Al punto, cautamente, se entreabre la maciza puerta y asoma el rostro, asombrado y grave, de Olalla Salvadores.
Ante el resplandor bondadoso de aquellos ojos claros, Florinda se encalma, sonríe y confiesa:
—Tuve miedo; creí que estaba sola en Valdecruces, y después oí una especie de quejido como una voz del otro mundo.
—El gato, que miagó—dice la moza, admirada de los temores de su prima.

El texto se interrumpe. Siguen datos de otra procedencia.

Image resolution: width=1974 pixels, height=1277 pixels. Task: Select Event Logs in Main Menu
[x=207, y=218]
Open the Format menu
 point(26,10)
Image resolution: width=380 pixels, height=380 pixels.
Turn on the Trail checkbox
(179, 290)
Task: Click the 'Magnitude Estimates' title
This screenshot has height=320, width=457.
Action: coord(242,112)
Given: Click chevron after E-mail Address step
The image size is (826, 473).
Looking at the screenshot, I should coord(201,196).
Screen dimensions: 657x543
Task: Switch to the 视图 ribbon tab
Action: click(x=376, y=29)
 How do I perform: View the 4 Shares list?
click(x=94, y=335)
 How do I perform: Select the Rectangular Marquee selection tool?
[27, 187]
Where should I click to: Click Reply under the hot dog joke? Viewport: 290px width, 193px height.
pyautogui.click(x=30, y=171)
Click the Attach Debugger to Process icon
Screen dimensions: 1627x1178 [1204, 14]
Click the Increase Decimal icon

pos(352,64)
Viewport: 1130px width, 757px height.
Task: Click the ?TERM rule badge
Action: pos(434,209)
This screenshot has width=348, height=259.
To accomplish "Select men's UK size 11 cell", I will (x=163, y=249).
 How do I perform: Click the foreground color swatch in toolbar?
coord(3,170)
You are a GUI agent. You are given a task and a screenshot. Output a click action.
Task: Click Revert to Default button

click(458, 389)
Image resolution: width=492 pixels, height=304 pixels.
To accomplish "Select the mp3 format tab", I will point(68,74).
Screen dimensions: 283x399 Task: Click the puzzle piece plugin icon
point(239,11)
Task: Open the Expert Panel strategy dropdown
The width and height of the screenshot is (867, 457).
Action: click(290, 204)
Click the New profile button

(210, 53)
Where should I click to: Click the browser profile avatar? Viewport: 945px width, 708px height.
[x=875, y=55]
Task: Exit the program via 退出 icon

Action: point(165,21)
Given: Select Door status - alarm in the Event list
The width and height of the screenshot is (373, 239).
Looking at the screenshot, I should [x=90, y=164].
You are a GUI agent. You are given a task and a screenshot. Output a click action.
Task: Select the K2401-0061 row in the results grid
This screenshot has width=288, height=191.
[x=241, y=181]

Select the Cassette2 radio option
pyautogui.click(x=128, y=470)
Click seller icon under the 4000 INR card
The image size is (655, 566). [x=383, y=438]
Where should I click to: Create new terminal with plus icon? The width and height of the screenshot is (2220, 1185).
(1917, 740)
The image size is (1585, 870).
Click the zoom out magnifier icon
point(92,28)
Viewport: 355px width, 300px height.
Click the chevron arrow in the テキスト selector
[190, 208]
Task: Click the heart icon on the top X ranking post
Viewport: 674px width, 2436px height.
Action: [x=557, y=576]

Y penetrando en el aposento, le ofrece el desayuno y le pregunta, con mucha cortesía, cómo ha pasado la noche.
—Demasiado bien; de un tirón—responde la dormilona, escandalizándose al saber que son las nueve, que su abuela y su tía andan ya de trajín fuera de casa, y que los niños se fueron a la escuela muy temprano.
Mientras se viste Mariflor, explica Olalla que la escuela está a tres kilómetros, en Piedralbina, y también el médico y el boticario. Los rapaces llevan la comida en una fardela, y no vuelven hasta las seis.
—¿Y en el invierno?—interroga Florinda.
Lo mismo: salen de noche y tornan de noche; algunas veces, Tomasín, no va.